Not sure about that, but did you notice that it doesn't close with a clasp or zipper?  That means it will flap open when it is in a purse... I think I'm going with the m-edge because it has the nice clasp on the outside.  I'm really wish Amazon would show more pictures of the inside if their cover.  Does it have a pocket?


----------



## luvmy4brats (Nov 9, 2008)

I ordered it because I'm curious how it will work. Plus, it will be awhile before Oberon gets their covers so I'll need something (I must have a case). If I don't like it, I can always ship it back, but at least it won't just sit on my shelf taking up space if I don't.


----------



## Dangerosa (Dec 5, 2008)

I think it has "anchors" that clip into the two holes on the side of the Kindle. 
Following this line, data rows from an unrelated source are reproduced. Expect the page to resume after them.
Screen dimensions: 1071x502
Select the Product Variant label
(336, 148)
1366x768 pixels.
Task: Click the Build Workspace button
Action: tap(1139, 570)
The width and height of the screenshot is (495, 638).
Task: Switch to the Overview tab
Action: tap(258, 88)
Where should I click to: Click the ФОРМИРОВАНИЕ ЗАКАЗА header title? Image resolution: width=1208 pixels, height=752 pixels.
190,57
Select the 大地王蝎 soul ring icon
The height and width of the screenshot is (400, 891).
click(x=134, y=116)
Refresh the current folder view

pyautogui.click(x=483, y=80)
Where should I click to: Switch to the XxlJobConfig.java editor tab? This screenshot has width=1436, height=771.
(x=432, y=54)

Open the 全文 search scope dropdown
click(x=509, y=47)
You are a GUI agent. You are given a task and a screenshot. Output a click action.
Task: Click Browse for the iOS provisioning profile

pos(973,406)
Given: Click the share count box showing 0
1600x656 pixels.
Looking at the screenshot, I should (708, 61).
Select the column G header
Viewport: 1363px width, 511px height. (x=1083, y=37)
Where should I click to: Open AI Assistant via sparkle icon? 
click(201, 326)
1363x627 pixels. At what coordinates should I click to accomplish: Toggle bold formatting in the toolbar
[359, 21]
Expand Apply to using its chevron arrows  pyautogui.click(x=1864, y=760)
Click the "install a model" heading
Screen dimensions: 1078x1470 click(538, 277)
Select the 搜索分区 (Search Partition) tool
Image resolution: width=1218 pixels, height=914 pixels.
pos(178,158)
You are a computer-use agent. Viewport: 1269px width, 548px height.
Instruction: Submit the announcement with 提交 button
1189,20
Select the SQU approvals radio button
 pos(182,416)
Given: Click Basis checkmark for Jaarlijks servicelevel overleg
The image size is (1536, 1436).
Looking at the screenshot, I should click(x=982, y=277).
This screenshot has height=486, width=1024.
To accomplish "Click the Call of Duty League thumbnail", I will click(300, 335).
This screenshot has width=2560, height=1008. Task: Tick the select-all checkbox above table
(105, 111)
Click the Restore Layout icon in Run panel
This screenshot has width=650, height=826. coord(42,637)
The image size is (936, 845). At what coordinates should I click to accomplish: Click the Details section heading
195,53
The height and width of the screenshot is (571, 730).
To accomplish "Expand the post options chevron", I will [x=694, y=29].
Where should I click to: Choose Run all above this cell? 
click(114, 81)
I agree that I wish they would show pictures of the inside.


----------



## ladyknight33 (Feb 2, 2009)

I ordered it then say the M-Edge covers and cancelled. I chose the M-Edge because of the strap. I want Ladybug to be secure in her case and I guess the strap is my lil security blanket.


----------



## Dangerosa (Dec 5, 2008)

Here is a close-up of the clip sliding into the Kindle 2:


----------



## libro (Dec 3, 2008)

Dangerosa said:


> Here is a close-up of the clip sliding into the Kindle 2:


Thanks for the close-up, Dangerosa. I wonder if the hinges are on either side, as they don't seem to be on top/bottom. I agree with Luvmy4brats that I'll need something and I can always ship it back. I'm not convinced just yet how any other third-party covers will work with the K2, so at least it gives me some time to think. Yes.....I definitely think Amazon should post more photos of the cover, inside, how it works, etc.


----------



## Chris (Dec 6, 2008)

I just ordered the cover and a Kindle 2...  I can't believe I did that.  I got my Kindle two months ago but....  I guess I am just one of THOSE people...  I am one of the odd ducks that liked the original cover that came with the Kindle 1.  I actually got 2 m-edge covers and never really cared for them as much as the original + Mighty Bright Book Light...

My Kindle 1 is in the Barter/For Sale section waiting to make someone else happy...... 

Oh well....


----------



## Dangerosa (Dec 5, 2008)

Libro, it looks like there are two holes on the left side of the Kindle, and none on the right side. My guess is that the left side of the Kindle clicks into the spine of the cover via those two clips and the other edges remain free, sort of like when you put paper into a binder. Again, totally guessing here based on the pictures I've seen. I'm eager to see how it will work. It certainly sounds more secure than the old cover.



Chris said:


> I just ordered the cover and a Kindle 2... I can't believe I did that.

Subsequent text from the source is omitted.